If you want to start making the right calls, then take a look at these simple points. Done right, they can help make sure you get the job that you intend, want and deserve!
The first thing you need to think about is the location. First off, where do you want to work? Can you travel? Do you drive?
Most people want to be close to their workplace. Obviously, this narrows down your options. Finding your dream job within, say, 20-minutes of travel could be quite a challenge. This is a limiting factor, so if location is a very major factor then you need to accept that this will limit what you can find.
You also need to take the time to look a bit closer at the type of practice you will be joining. Before you can make any decisions on where you want to work, decide how you want to work.
It might seem obvious, but most people go for the closest location only to find out it is not what they wanted. Instead, spend your time looking for the right type of job with a location that suits your needs.
A key aspect of getting a job as a GP is to search for a job with professional development in mind. For example, a lot of locations will offer the chance to continue your education and to make sure that you keep growing as a medical professional instead of stagnating.
Professional Development can often go under the radar. It can make a big difference to the quality or enjoyment that you can get from your job. Nobody expects you to know exactly where you want to be as a newly qualified GP, but you should have a rough idea. What kind of medical skills do you excel at? Are you able to find something that is particularly interesting to you with regards to specialisation?
What kind of people do you want to care for? You may have certain requirements with not only where you will work, but who you will work with. From wanting to work with those in need to those who cannot afford treatment normally, you’ll find that your professional development can make a tremendous difference to the way that you work.
With all of this in mind, you should find it easier to look at job searching from the perspective of your own personal development.
Getting the Job
When you go for that interview, we recommend that you do some research into the practice.
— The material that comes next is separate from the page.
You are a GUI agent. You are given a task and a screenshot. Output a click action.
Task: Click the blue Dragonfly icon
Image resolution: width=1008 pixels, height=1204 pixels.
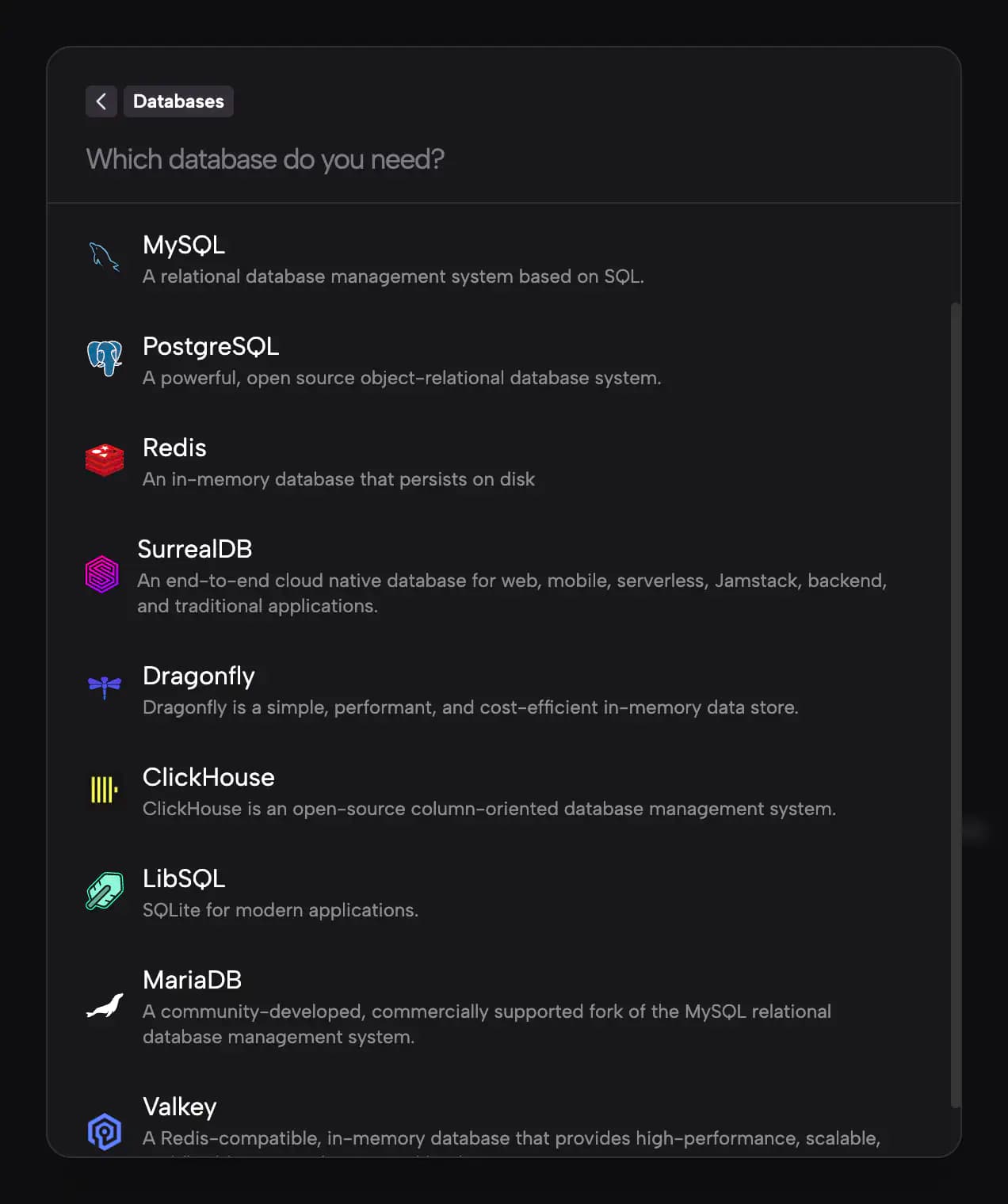point(105,686)
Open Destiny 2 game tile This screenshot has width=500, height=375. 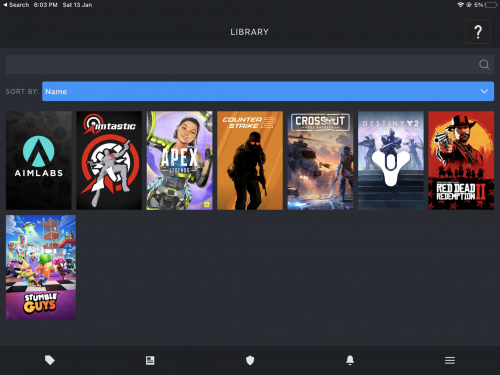click(391, 160)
Learn the background of the most important staff members, look at the staff culture and spend as much time as you can, learning about potential positives and negatives.
Basically, find out what limitations they may have and advertise yourself as the solution to these issues. This will help the employers see you as a viable candidate, and thus make it easier for you to get that job.
Make sure you impress! Talk about how your skills and experience are suited to the practice. Demonstrate how you intend to get up-to-speed with the workload, how you will engage with the team and what you can contribute to the practice, going forwards.
By utilising the above points, you will likely stand out from the crowd and hopefully make the impact that you want. If you are someone who finds it hard to make telling contributions in interviews, consider all of the above. Used correctly, it might just help you land that job and land the job that you are best suited to.